The M4A3 was the first Sherman variant to feature HVSS (Horizontal Volute Spring Suspension) as factory fitted equipment. HVSS suspension was equipped with wider tracks to distribute weight more evenly. These wider tracks allowed more armour to be fitted and offered a more comfortable ride for the crew, but also required narrow track guards to be fitted to the sides of the hull. With its experimental E8 designation, the smooth ride of the HVSS led to the nickname Easy Eight for this Sherman variant. The M4A3E8 first entered service in Northern Europe during December 1944, and the variant continued in the front lines post-war, including service in Korea.
The new kit comprises around 500 parts in dark green plastic, 280 parts in black plastic, 16 parts in clear, 24 clear polythene caps, a photo-etched fret and markings for five vehicles.
Tasca’s 1:35 scale M4A3E8 delivers quite a few significant firsts to their Sherman series. There is a new variant of the T23 turret with the oval loader’s hatch and subtle cast texture. The running gear includes the later Horizontal Volute Spring Suspension (HVSS) suspension units, and workable two part individual link T66 tracks. This is a bit of a change compared to the flexible length tracks provided with Tasca’s VVSS Shermans. Each part is attached via three fine sprue connectors, and the only ejector pin circles are on the inside mating surfaces of the links, so they will not be visible when assembled.
Each HVSS unit is made up from 17 pieces, and will be articulated when assembled. Note that the idler wheel mount, parts M12, are also workable track tensioners. Do not glue these parts in place, as you will need to swing the arms to tighten the track when it is installed.
All of the other key features of the M4A3E8 are depicted too, including the 47° glacis hull with the enlarged hatches, the correct rear deck configuration, two styles of 76mm gun barrel, plus an optional muzzle brake. Appliqué armour is not provided.
The clear Commander’s cupola is offered as an option. This is ideal for modellers who want to mask off the vision blocks for a very realistic result. For those who prefer to paint their vision blocks, a solid green plastic cupola is also supplied. Periscopes and light lenses are provided as clear parts too.

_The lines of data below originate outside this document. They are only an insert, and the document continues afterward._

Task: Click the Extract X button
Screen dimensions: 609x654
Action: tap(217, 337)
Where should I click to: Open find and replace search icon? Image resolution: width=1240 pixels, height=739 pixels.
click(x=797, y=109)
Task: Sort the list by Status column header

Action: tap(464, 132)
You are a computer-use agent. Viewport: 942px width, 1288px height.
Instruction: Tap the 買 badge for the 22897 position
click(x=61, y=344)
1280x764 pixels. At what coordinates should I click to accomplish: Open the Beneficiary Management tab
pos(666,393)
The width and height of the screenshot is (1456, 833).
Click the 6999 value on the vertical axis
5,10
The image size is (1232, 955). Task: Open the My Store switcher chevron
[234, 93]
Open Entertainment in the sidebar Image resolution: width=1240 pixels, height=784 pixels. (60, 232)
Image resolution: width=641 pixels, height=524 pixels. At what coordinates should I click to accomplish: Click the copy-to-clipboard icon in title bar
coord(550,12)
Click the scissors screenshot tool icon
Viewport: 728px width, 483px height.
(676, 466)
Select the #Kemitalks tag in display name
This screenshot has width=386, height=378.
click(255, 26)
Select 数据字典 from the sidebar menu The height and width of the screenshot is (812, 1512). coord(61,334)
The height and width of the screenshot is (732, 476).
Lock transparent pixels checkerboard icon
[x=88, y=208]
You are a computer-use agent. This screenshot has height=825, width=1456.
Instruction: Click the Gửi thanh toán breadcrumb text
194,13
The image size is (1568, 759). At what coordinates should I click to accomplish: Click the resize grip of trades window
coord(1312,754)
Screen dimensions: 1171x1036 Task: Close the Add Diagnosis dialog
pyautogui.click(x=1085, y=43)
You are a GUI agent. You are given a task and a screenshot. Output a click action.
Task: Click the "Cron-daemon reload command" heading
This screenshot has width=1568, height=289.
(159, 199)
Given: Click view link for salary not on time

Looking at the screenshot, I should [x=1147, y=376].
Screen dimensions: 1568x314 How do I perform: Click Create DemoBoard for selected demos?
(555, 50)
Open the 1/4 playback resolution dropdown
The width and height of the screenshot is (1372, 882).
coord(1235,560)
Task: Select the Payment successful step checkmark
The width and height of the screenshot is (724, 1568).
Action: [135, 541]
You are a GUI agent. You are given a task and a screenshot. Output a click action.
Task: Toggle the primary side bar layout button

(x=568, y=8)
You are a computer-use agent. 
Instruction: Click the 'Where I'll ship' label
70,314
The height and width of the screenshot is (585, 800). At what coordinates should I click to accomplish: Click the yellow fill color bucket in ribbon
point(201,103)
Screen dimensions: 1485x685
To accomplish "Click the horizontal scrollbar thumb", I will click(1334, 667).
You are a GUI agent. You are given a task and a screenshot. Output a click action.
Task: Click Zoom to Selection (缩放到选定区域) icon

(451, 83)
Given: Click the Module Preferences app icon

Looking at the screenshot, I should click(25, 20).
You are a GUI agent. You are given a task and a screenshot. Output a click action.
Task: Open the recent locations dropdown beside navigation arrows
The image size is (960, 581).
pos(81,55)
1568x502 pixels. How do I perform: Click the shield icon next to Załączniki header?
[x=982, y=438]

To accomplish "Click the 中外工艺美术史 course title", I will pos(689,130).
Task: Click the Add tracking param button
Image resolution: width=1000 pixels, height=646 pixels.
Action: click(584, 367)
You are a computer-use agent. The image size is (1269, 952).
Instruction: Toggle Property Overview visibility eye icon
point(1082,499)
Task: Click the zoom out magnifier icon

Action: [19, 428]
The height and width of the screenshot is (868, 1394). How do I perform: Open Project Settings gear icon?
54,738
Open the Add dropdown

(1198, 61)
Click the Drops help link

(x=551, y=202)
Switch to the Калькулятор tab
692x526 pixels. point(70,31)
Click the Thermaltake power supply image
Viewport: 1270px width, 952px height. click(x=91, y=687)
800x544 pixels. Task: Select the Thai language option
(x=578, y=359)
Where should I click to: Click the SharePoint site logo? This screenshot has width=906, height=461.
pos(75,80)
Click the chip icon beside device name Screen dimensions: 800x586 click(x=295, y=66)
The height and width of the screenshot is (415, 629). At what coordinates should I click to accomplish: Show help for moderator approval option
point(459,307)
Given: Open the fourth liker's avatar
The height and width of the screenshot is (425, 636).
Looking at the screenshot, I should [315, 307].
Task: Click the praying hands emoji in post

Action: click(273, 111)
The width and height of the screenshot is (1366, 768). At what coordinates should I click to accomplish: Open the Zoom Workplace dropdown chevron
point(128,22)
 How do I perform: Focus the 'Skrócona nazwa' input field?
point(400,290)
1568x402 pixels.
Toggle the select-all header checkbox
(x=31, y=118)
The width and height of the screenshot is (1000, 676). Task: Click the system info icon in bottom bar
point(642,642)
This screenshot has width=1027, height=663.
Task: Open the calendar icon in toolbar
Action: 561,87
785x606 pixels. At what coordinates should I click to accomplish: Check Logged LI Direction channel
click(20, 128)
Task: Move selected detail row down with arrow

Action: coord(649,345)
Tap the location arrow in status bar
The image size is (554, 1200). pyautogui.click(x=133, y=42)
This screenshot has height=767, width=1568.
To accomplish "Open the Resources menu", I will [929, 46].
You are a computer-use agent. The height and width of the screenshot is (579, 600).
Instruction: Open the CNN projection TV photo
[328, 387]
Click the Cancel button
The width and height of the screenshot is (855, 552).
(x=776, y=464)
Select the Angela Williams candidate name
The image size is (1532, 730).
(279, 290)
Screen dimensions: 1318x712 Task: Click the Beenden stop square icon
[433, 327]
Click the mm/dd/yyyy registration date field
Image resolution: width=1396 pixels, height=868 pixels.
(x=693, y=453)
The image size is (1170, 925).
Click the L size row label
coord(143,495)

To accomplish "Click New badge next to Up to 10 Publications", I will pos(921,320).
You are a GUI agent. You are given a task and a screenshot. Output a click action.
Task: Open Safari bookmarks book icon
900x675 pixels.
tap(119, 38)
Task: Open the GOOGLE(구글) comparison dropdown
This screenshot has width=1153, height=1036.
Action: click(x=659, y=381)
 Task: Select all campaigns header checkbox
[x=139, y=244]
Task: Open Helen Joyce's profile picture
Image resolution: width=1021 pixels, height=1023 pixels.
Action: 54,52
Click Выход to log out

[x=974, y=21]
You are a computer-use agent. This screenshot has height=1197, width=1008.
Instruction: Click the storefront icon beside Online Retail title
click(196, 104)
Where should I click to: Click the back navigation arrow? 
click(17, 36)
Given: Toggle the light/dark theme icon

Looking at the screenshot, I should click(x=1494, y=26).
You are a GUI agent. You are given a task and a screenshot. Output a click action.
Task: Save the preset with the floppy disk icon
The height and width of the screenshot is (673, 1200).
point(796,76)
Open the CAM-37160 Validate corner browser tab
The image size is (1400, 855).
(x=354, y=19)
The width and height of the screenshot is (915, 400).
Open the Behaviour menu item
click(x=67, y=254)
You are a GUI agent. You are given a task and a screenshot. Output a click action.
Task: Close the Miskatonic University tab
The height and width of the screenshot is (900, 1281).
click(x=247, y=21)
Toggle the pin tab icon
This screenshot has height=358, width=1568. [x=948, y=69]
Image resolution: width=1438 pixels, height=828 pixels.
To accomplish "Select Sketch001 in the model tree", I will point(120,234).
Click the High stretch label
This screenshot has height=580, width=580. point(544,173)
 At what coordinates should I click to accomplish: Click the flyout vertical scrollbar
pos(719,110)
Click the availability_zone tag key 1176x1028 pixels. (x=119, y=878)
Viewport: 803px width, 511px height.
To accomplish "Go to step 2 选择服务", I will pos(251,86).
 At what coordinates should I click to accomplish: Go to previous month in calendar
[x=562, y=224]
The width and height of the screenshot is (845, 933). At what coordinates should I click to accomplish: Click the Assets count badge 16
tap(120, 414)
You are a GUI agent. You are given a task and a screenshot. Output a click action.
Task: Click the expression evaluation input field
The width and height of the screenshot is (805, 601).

The lower hull is made up from Tasca’s familiar “flat pack” arrangement of separate floor, sides and interior bulkheads.
The M2 .50 cal machine gun has been seen in earlier releases. This is a little gem. The .50 cal may be mounted on the cupola or stowed on the back of the turret. Jerry cans are supplied too.
The modest photo-etched fret includes brush guards for the lights and periscopes.
Five marking options are provided for U.S. Army vehicles in northwest Europe from February to April 1945. All five are finished in overall Olive Drab.
Tasca continues to work its way diligently through the major variants of the M4 Sherman. Their 1:35 scale 1:35 U.S. Medium Tank M4A3E8 Sherman “Easy Eight” with T66 Tracks is a wonderful example of the model manufacturer’s art.
With more than 800 parts, this kit will demand some time and attention but, if earlier Tasca releases are anything to go by, there should not be any traps for the unwary modeller.
What will Tasca tackle next? Roll on down that Sherman road!